● **Problem to work on**:
In the data munging post, which two tasks does the kata set?

● **Quoted passage**:
···

Programming | Entries from July 2013

Coding katas Clojure -- Data munging

Posted by Holger Schauer on Tuesday, July 16. 2013

Kata4 is concerned with data munging, basically reading some file, pulling out some data and comparing the data in order to determine some result. Actually, it is even simpler than that as in both cases we are asked to determine the minimum of the data set. Given a weather task and a soccer task, we are asked to fuse the resulting solutions and extract the commonalitites and minimize both solutions, basically allowing for code-reuse as much as possible. Unfortunately, I had not read the opening sentences of the kata closely, instead I read over the entire description. Hence I missed the call to solve each part separately and not to read ahead and directly started with this idea of code re-use in mind. However, as we will see, I didn’t really notice one aspect of code reuse until I solved the second task (soccer).

···

● **Extracted entries**:
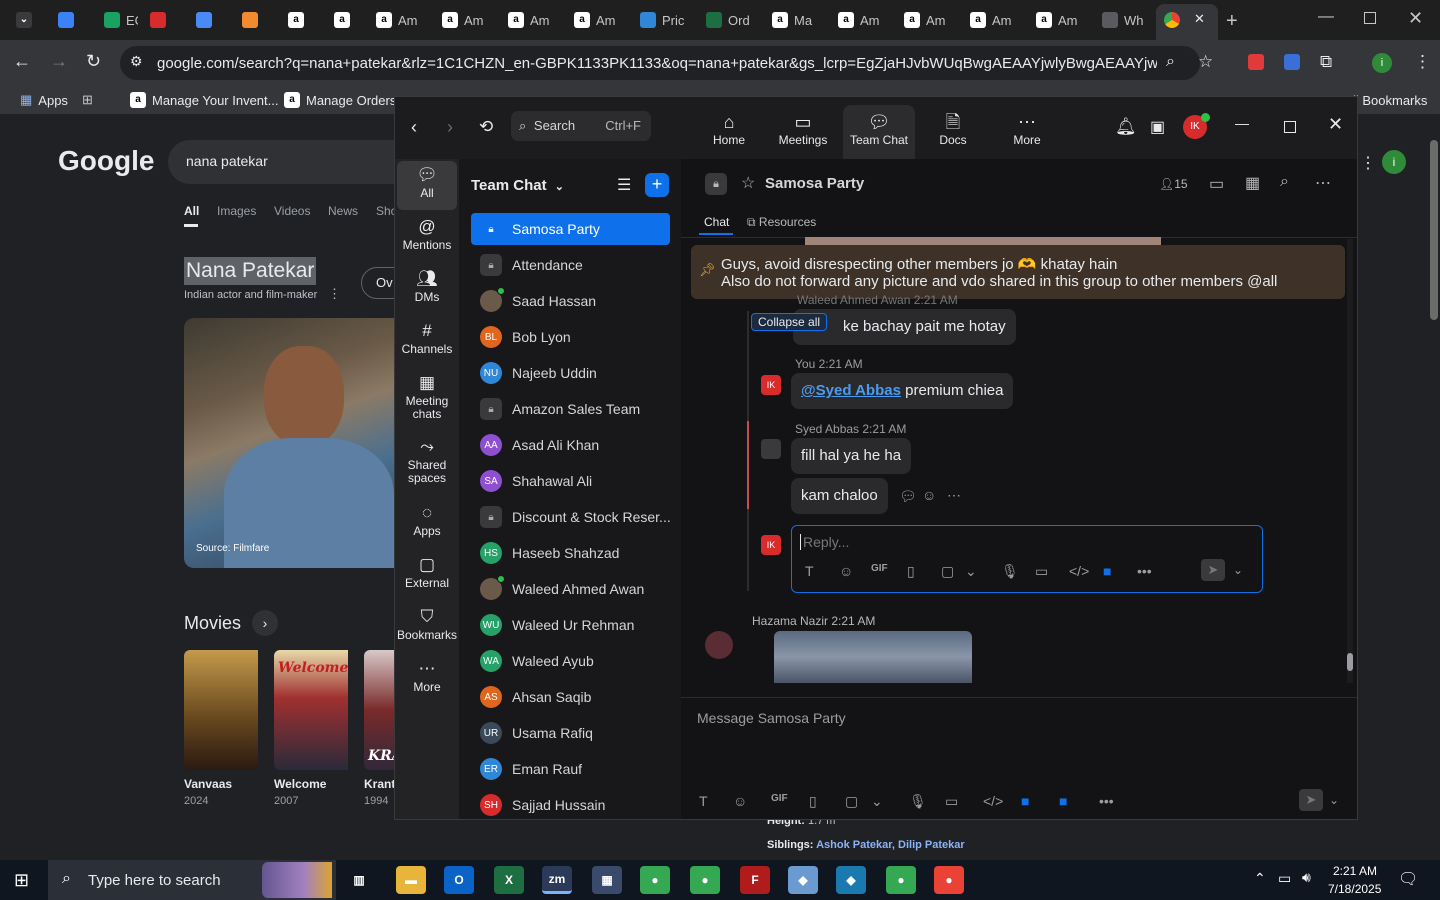 This screenshot has height=900, width=1440. What do you see at coordinates (782, 222) in the screenshot?
I see `tab-resources: ⧉ Resources` at bounding box center [782, 222].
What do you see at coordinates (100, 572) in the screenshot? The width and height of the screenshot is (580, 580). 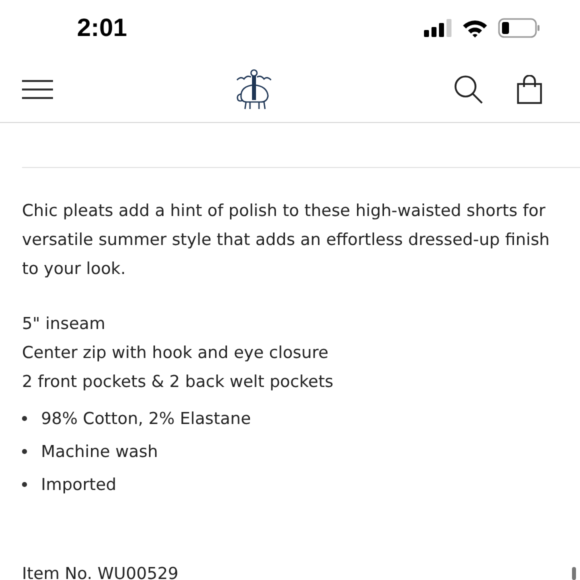 I see `item-number: Item No. WU00529` at bounding box center [100, 572].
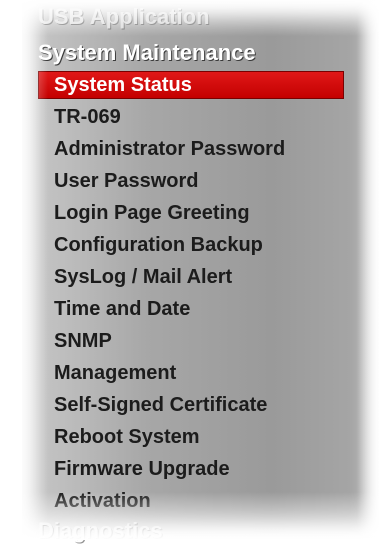 The image size is (379, 544). What do you see at coordinates (83, 341) in the screenshot?
I see `menu-item-snmp: SNMP` at bounding box center [83, 341].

···

● **Exercise solution**:
A weather task and a soccer task.